#### [Textauszug]
· · · · · · ·

Pastor vom Dienst suspendiert: Unerträglicher Andachtstext
Pastor Christian D. aus Alfeld wollte in einem „Wort zum Sonntag“ den Holocaust relativieren. Die Landeskirche distanziert sich „in aller Form“.
Schon im vergangenen Jahr machte eine antifaschistische Initiative öffentlich, dass die beiden Kinder des 56-Jährigen in der rechtsextremen Szene aktiv sind. Nun steht auch der Vater in der Kritik.
Die Lokalzeitungen hielten im Falle des „Wort zum Sonntag“ Rücksprache mit den höheren Stellen des evangelisch-lutherischen Landeskirchenamtes. Der Andachtstext sei „unerträglich“, sagt die Alfelder Superintendentin Katharina Henking.
Die Landeskirche zieht nun Konsequenzen: Eine Woche lang habe man überlegt, ob D. die Gemeinde weiter leiten solle, sagt der Pressesprecher des Landeskirchenamtes, Benjamin Simon-Hinkelmann der taz. Nun steht fest, der Pastor muss nach 18 Jahren die Gemeinde verlassen.
Benjamin Simon-Hinkelmann, Landeskirchenamt Hannover
Am 27. September wird er offiziell verabschiedet. Bis dahin werde der Pastor nicht mehr in der Kirchengemeinde erscheinen, sagt Simon-Hinkelmann. Die Landeskirche Hannover distanziere sich „in aller Form“ von dem Text: „Eine Formulierung, die auch nur den Anschein erweckt, dass sie den Holocaust relativiert, ist für uns in keiner Weise tragbar.“
Gegen D. wurde eine dienstrechtliche Prüfung eingeleitet. Sollte einer Verletzung der Amtspflicht vorliegen, könnte ein Disziplinarverfahren folgen. Bis auf Weiteres darf der Pastor keine Gemeindepfarrstelle übernehmen.
In der Verfassung der Landeskirche steht, dass die Kirche um die Schuld gegenüber den Jüd*innen wisse und eine besondere Verantwortung trage, jeder Form des Antisemitismus zu widersprechen.
Die Thematik sei für die evangelisch-lutherische Kirche „hochschmerzhaft“, da die Kirche selbst im Nationalsozialismus als „verfasste Kirche massiv Schuld auf sich geladen“ habe, sagt Superintendentin Henking. Gerade in der heutigen Zeit nähmen Übergriffe auf Jüd*innen wieder massiv zu. „Auf diesem gesellschaftlichen und historischen Boden ist dieser Text nicht der richtige Ort für einen Diskurs, unerträglich und überschreitet jede rote Linie.“
Niemand spreche beim „Wort zum Sonntag“ als Privatperson, sondern als Pastor, der das öffentliche Amt der Verkündigung innehabe und in besonderer Verantwortung für die Gemeinde stehe.

· · · · · · ·

#### [Zu erledigende Aufgaben]
**A)** Warum ist das Thema laut Superintendentin Henking für die evangelisch-lutherische Kirche „hochschmerzhaft“? Antworten Sie anhand des Textauszugs in ein bis drei Sätzen.
**B)** Suchen Sie aus den Datensätzen unten jede Zeile heraus, die die Zeichenfolge „pyautogui“ enthält, und schreiben Sie diese Zeilen ab. Achten Sie dabei auf Groß- und Kleinschreibung.

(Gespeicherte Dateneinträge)
· · · · · · ·

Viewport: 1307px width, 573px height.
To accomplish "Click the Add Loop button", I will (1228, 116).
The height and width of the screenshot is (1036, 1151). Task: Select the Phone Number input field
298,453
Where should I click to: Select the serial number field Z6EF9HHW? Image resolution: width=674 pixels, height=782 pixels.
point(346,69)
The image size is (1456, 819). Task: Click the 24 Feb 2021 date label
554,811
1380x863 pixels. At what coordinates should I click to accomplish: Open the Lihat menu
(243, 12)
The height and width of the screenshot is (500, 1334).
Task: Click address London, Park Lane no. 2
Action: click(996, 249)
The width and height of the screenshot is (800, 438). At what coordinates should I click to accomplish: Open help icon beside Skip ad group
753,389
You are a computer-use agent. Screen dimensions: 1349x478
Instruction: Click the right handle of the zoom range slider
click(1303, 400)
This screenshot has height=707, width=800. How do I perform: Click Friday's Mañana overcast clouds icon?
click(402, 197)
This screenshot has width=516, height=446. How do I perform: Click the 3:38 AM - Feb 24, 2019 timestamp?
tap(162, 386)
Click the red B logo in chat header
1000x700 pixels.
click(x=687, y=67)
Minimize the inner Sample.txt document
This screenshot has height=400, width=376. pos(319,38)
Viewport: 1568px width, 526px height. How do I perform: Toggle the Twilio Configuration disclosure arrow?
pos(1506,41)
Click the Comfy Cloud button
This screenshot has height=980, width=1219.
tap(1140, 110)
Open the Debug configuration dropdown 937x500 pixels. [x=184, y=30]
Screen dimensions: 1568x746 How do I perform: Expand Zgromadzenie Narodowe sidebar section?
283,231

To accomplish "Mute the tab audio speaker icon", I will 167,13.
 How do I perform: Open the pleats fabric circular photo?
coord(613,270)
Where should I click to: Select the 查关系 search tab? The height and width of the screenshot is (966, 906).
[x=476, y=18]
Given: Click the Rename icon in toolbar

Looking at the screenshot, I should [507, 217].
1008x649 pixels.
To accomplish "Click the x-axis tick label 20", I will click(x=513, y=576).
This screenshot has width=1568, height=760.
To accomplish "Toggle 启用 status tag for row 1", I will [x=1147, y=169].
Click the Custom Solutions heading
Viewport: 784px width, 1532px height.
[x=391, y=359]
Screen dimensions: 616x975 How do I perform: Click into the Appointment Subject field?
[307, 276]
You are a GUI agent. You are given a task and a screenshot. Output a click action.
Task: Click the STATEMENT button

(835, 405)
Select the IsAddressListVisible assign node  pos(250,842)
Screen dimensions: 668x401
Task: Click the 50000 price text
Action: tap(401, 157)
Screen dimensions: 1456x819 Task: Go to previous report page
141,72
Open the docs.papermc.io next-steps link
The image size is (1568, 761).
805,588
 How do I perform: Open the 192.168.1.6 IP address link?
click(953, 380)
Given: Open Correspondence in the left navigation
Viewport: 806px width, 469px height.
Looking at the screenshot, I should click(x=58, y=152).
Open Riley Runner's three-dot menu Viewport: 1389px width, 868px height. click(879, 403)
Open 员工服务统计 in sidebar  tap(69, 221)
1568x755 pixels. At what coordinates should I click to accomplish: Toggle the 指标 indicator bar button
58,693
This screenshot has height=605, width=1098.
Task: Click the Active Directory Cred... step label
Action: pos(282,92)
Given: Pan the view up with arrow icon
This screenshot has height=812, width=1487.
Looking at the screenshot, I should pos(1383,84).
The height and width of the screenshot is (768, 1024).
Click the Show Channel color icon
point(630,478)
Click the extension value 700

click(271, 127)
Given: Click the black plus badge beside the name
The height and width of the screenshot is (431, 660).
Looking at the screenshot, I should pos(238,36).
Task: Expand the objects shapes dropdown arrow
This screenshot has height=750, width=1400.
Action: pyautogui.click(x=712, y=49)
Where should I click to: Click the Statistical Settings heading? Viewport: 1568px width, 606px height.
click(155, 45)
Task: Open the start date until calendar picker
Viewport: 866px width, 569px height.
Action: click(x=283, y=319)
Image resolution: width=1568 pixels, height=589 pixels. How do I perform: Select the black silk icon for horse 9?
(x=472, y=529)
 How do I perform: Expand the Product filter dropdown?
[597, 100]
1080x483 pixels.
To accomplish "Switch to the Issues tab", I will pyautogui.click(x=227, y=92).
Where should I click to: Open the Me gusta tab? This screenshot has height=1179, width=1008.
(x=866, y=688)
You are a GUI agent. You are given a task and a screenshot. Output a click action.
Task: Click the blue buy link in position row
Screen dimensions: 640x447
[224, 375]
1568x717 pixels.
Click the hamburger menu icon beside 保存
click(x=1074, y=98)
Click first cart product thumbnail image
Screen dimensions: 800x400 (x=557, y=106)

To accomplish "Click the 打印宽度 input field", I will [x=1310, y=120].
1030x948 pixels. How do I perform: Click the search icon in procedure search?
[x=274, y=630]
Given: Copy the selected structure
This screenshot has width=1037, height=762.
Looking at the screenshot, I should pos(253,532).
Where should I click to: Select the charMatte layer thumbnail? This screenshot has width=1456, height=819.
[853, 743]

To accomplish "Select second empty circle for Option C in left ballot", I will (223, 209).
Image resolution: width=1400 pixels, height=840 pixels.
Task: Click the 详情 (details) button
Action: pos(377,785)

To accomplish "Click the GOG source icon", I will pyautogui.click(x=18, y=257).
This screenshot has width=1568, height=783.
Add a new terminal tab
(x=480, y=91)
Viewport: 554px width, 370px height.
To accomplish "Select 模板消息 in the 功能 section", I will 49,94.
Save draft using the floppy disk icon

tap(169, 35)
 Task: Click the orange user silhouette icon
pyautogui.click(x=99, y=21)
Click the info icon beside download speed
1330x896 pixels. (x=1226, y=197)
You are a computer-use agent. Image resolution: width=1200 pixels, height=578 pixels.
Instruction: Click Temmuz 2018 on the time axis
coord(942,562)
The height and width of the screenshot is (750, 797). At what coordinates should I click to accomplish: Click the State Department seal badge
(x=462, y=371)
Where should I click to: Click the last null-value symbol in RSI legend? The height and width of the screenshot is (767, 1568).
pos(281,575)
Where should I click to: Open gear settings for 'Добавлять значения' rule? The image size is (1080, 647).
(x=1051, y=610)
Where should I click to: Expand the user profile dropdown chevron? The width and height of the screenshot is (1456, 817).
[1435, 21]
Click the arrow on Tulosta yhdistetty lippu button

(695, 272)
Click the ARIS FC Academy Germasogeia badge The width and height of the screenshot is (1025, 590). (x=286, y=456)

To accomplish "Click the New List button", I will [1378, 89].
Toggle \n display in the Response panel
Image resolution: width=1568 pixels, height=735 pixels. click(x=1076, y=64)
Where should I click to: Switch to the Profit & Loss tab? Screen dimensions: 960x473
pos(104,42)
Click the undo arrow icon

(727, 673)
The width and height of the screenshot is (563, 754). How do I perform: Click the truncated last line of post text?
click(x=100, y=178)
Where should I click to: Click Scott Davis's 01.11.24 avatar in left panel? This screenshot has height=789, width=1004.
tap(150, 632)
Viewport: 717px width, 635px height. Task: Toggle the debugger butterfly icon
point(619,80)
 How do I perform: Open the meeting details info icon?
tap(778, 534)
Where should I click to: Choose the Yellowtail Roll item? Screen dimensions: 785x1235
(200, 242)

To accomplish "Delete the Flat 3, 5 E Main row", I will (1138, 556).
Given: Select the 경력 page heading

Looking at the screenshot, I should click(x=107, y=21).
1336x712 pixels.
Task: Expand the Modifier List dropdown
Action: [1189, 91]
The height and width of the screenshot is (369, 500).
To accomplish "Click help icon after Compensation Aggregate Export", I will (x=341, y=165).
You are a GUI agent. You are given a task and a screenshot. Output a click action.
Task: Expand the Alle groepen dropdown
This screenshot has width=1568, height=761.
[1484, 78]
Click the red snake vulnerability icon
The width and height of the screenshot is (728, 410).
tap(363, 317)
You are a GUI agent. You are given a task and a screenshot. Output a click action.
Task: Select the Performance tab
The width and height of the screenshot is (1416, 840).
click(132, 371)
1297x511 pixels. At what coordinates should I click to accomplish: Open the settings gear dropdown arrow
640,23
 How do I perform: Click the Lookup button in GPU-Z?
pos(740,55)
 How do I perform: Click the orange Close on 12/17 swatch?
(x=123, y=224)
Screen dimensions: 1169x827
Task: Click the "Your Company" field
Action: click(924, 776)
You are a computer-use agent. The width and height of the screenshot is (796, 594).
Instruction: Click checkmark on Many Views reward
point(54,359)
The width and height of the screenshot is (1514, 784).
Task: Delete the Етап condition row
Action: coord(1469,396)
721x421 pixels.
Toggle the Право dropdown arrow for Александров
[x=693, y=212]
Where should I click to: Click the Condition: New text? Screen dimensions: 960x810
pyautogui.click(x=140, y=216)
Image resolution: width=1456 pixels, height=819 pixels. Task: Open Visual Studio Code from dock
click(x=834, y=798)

· · · · · · ·

#### [Vollständige Antworten]
**A)** Laut Henking ist das Thema so schmerzhaft, weil die Kirche selbst im Nationalsozialismus als „verfasste Kirche massiv Schuld auf sich geladen“ hat.

**B)**
Action: pyautogui.click(x=712, y=49)
To accomplish "Switch to the Issues tab", I will pyautogui.click(x=227, y=92).
To accomplish "Click the GOG source icon", I will pyautogui.click(x=18, y=257).
pyautogui.click(x=99, y=21)
pyautogui.click(x=140, y=216)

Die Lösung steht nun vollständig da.